# Articolo:
┄┄┄┄┄┄
Proviamo a sintetizzare alcuni concetti fondamentali discussi in una serie di articoli su orizzonte48.blogspot.it che analizzano le dinamiche dell’economia e della società italiane e che tentano di descriverne e delinearne il futuro prossimo.
Quale orizzonte si intravede per l’Italia del breve e medio periodo se la traiettoria di politica economica non cambia? Quale tipo di impatto – a livello economico e demografico – avranno le politiche neoliberiste e liberoscambiste nel quadro dell’Unione Europea e della globalizzazione?
Il futuro che si profila – si argomenta – ha come orizzonte socioeconomico quello dell’Irlanda e del Giappone: quindi, per il tipo di traiettoria regressiva seguita pervicacemente dall’Italia, possiamo a ragion veduta parlare di “giapponificazione” e “irlandesizzazione” del nostro Paese.
Innanzitutto le cause della perdita di controllo della «sovranità popolare» sulle scelte di politica economica, e la totale mancanza di mezzi culturali anche solo per porsi il problema da parte di gran parte della classe dirigente, sono spiegate icasticamente da uno dei padri del neoliberismo, F. A. von Hayek:
«in una federazione di stati nazionali [come quella ricercata nella UE, ndr] la diversità di interessi è maggiore di quella presente all’interno di un singolo stato, e allo stesso tempo è più debole il sentimento di appartenenza a un’identità in nome della quale superare i conflitti stessi […]. Un’omogeneità strutturale, derivante da dimensioni limitate e tradizioni comuni, permette interventi sulla vita sociale ed economica che non risulterebbero accettabili nel quadro di unità politiche più ampie e per questo meno omogenee» “The Economic Conditions of Interstate Federalism”, 1939, pagg.121-122
Hayek affermava ancora nel 1939 che la semplice liberalizzazione dei commerci e la cessione di prerogative sovrane – come l’emissione monetaria – a organizzazioni sovranazionali, per motivi di natura politica non avrebbero portato alla formazione di uno Stato nazionale federale (ad es. sul modello degli USA), e per motivi economico-strutturali i grandi operatori di mercato avrebbero ottenuto la libertà di fare i propri interessi «al riparo del processo elettorale» (cit. M. Monti). Ovvero il “federalismo interstatale” avrebbe portato all’istituzionalizzazione del neoliberismo senza la possibilità di invertire il processo, escludendo definitivamente l’intervento keynesiano dello Stato a favore dei lavoratori.
E perché questa «cessione di sovranità» ai grandi operatori economici rende invisibile «l’elefante nel corridoio» del dominio degli interessi privati sull’interesse generale dei popoli? Semplicemente perché il controllo culturale diventa totalitario in quanto, stando sempre con Hayek: «Il controllo economico non è il semplice controllo di un settore della vita umana che possa essere separato dal resto; è il controllo dei mezzi per tutti i nostri fini. E chiunque abbia il controllo dei mezzi deve anche determinare quali fini debbano essere alimentati, quali valori vadano stimati […] in breve, ciò che gli uomini debbano credere e ciò per cui debbano affannarsi».
I media espressione dei grandi operatori economici, rimuovendo nella loro narrazione le cause delle dinamiche in atto come descritte da Hayek, ci preparano alla «giapponificazione»: cosa caratterizza il moderno Giappone tanto da veder coniato il neologismo «giapponificazione»? Cosa significa «diventare come il Giappone»?
┄┄┄┄┄┄
# Consegna:
Trascrivi fedelmente dall'articolo qui sopra il brano che parte da "Quale orizzonte si" e prosegue fino a "e della globalizzazione?".

# Dati forniti:
┄┄┄┄┄┄
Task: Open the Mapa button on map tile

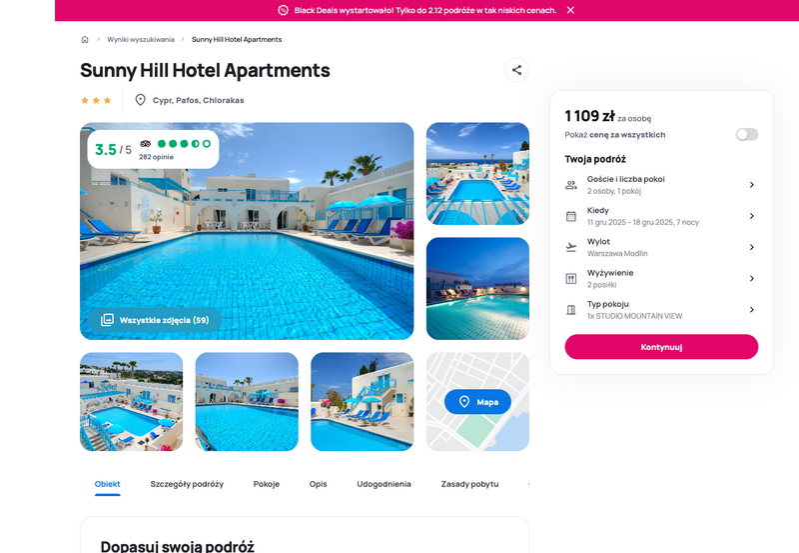Action: click(x=478, y=402)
┄┄┄┄┄┄
# Risposta:
Quale orizzonte si intravede per l’Italia del breve e medio periodo se la traiettoria di politica economica non cambia? Quale tipo di impatto – a livello economico e demografico – avranno le politiche neoliberiste e liberoscambiste nel quadro dell’Unione Europea e della globalizzazione?